[[ RECORDS PROVIDED open ]]

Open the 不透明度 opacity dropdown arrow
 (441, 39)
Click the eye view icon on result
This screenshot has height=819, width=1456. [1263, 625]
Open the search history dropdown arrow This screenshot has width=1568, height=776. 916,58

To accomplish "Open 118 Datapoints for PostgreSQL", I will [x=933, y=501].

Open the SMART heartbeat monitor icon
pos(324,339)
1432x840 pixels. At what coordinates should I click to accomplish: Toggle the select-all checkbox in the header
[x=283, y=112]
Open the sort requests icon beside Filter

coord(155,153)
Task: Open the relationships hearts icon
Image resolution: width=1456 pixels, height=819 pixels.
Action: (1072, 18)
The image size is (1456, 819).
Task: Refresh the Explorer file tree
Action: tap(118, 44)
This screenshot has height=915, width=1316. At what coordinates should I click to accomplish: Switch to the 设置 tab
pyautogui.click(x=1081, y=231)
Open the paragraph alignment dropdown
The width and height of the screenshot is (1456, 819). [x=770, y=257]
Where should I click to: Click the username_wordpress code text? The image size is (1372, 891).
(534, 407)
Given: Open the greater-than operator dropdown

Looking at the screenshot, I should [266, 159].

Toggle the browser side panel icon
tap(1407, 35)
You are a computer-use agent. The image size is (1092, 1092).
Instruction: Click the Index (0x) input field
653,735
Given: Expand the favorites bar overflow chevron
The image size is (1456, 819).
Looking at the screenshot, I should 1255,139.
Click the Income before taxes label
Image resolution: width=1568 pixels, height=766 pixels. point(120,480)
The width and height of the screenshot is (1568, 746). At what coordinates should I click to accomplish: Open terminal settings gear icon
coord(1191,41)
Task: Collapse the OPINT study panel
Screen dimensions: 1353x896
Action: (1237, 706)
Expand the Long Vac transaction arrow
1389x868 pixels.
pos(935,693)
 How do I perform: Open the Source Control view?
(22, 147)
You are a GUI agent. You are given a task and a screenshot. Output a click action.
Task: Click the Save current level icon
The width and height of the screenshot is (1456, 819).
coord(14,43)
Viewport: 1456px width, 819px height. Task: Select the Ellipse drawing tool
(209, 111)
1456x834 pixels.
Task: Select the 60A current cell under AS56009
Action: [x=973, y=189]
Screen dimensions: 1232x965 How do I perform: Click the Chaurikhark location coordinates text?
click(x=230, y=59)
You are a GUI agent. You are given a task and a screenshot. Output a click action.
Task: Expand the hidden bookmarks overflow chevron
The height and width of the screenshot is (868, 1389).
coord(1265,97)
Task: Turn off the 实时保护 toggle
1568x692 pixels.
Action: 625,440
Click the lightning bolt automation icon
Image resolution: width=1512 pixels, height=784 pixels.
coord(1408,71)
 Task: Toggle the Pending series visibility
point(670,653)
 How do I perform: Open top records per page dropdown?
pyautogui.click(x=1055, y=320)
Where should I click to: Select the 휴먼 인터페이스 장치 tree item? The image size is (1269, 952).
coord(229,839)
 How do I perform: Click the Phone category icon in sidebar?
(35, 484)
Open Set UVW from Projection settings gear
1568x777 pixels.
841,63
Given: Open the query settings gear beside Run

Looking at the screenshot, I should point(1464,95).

[[ RECORDS PROVIDED closed ]]

* _WHAT YOU NEED TO DO_: Repeat, exactly and only, the lines above from the one containing "How do I perform: Click the Phone" through the end of the material.

* _YOUR RESPONSE_:
 How do I perform: Click the Phone category icon in sidebar?
(35, 484)
Open Set UVW from Projection settings gear
1568x777 pixels.
841,63
Given: Open the query settings gear beside Run

Looking at the screenshot, I should point(1464,95).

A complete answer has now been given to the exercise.